10

I'm writing a library in PHP 5.3, the bulk of which is a class with several static properties that is extended from by subclasses to allow zero-conf for child classes.

Anyway, here's a sample to illustrate the peculiarity I have found:

<?php

class A {
    protected static $a;
    public static function out() { var_dump(static::$a); }
    public static function setup($v) { static::$a =& $v; }
}
class B extends A {}
class C extends A {}

A::setup('A');
A::out(); // 'A'
B::out(); // null
C::out(); // null

B::setup('B');
A::out(); // 'A'
B::out(); // 'B'
C::out(); // null

C::setup('C');
A::out(); // 'A'
B::out(); // 'B'
C::out(); // 'C'

?>

Now, this is pretty much desired behaviour for static inheritance as far as I'm concerned, however, changing static::$a =& $v; to static::$a = $v; (no reference) you get the behaviour I expected, that is:

'A'
'A'
'A'

'B'
'B'
'B'

'C'
'C'
'C'

Can anyone explain why this is? I can't understand how references effect static inheritance in any way :/

Update:

Based on Artefacto's answer, having the following method in the base class (in this instance, A) and calling it after the class declarations produces the behaviour labelled as 'desired' above without the need to assign by reference in setters, whilst leaving the results when using self:: as the 'expected' behaviour above.

/*...*/
public static function break_static_references() {
    $self = new ReflectionClass(get_called_class());
    foreach($self->getStaticProperties() as $var => $val)
        static::$$var =& $val;
}
/*...*/
A::break_static_references();
B::break_static_references();
C::break_static_references();
/*...*/
Community
  • 1
  • 1
connec
  • 7,231
  • 3
  • 23
  • 26
  • This is interesting; I have no idea.
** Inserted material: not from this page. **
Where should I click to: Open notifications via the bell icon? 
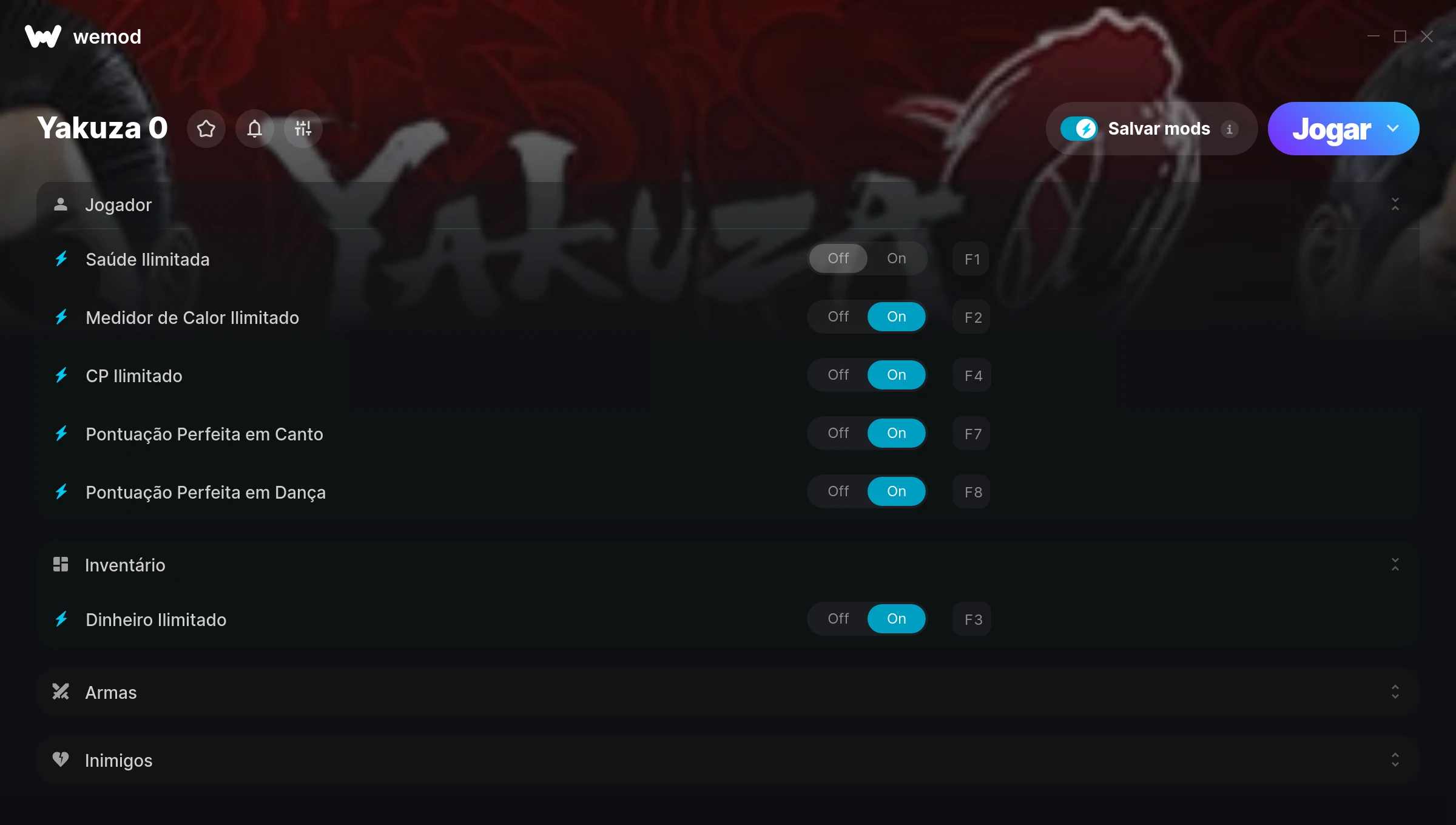click(x=255, y=129)
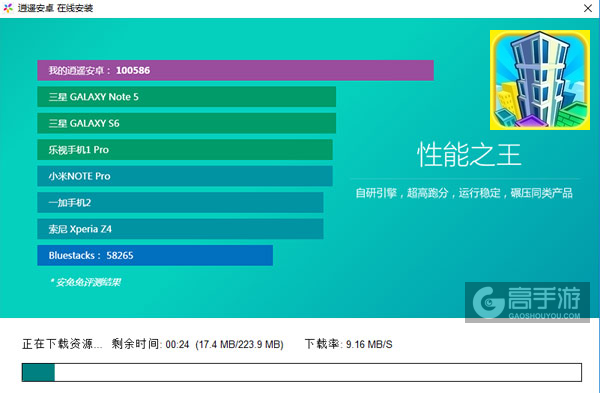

Unless someone comes up with an answer, you'll make me waste time investigating it :p – Artefacto Jul 06 '10 at 14:36
  • Probably has to do with 5.3's new late static binding – John Conde Jul 06 '10 at 14:48
  • Additionally, using get_called_class() instead of $v doesn't work as it can't be assigned by reference. However, using an intermediary variable for the reference works as above. – connec Jul 06 '10 at 14:50
  • @John Conde: The thing is the late static binding syntax (static::$a) is used for both scenarios, yet only the reference version produces what, considering the objectives of late static binding, I'd consider expected results. – connec Jul 06 '10 at 14:52
  • Out of curiosity, are B and C actual specializations of A or is A some sort of Basic God Object that all classes will inherit from, no matter if they are related or not. – Gordon Jul 06 '10 at 15:03
  • @Gordon: B and C are specializations of A. The actual scenario is an ActiveRecord-esque one, with A being the 'ActiveRecord' and B and C being specific models. – connec Jul 06 '10 at 15:09
  • OK, I know why this happens, now let me see if I can concoct a coherent answer :p – Artefacto Jul 06 '10 at 15:11
  • @Gordon I added a TL;DR version just for you :p BTW, you shouldn't have deleted your answer, your work-around was valuable. – Artefacto Jul 06 '10 at 15:37
  • @Artefacto `try { print 'Obrigado' } catch (LanguageException $e) { print 'Thanks '}` – Gordon Jul 06 '10 at 15:43
  • @Gordon No exception thrown here :p – Artefacto Jul 06 '10 at 15:46

1 Answers1

11

TL;DR version

The static property $a is a different symbol in each one of the classes, but it's actually the same variable in the sense that in $a = 1; $b = &$a;, $a and $b are the same variable (i.e., they're on the same reference set). When making a simple assignment ($b = $v;), the value of both symbols will change; when making an assignment by reference ($b = &$v;), only $b will be affected.

Original version

First thing, let's understand how static properties are 'inherited'. zend_do_inheritance iterates the superclass static properties calling inherit_static_prop:

zend_hash_apply_with_arguments(&parent_ce->default_static_members TSRMLS_CC,
    (apply_func_args_t)inherit_static_prop, 1, &ce->default_static_members);

The definition of which is:

static int inherit_static_prop(zval **p TSRMLS_DC, int num_args,
    va_list args, const zend_hash_key *key)
{
    HashTable *target = va_arg(args, HashTable*);

    if (!zend_hash_quick_exists(target, key->arKey, key->nKeyLength, key->h)) {
        SEPARATE_ZVAL_TO_MAKE_IS_REF(p);
        if (zend_hash_quick_add(target, key->arKey, key->nKeyLength, key->h, p,
                sizeof(zval*), NULL) == SUCCESS) {
            Z_ADDREF_PP(p);
        }
    }
    return ZEND_HASH_APPLY_KEEP;
}

Let's translate this. PHP uses copy on write, which means it will try to share the same actual memory representation (zval) of the values if they have the same content. inherit_static_prop is called for each one of the superclass static properties so that can be copied to the subclass. The implementation of inherit_static_prop ensures that the static properties of the subclass will be PHP references, whether or not the zval of the parent is shared (in particular, if the superclass has a reference, the child will share the zval, if it doesn't, the zval will be copied and new zval will be made a reference; the second case doesn't really interest us here).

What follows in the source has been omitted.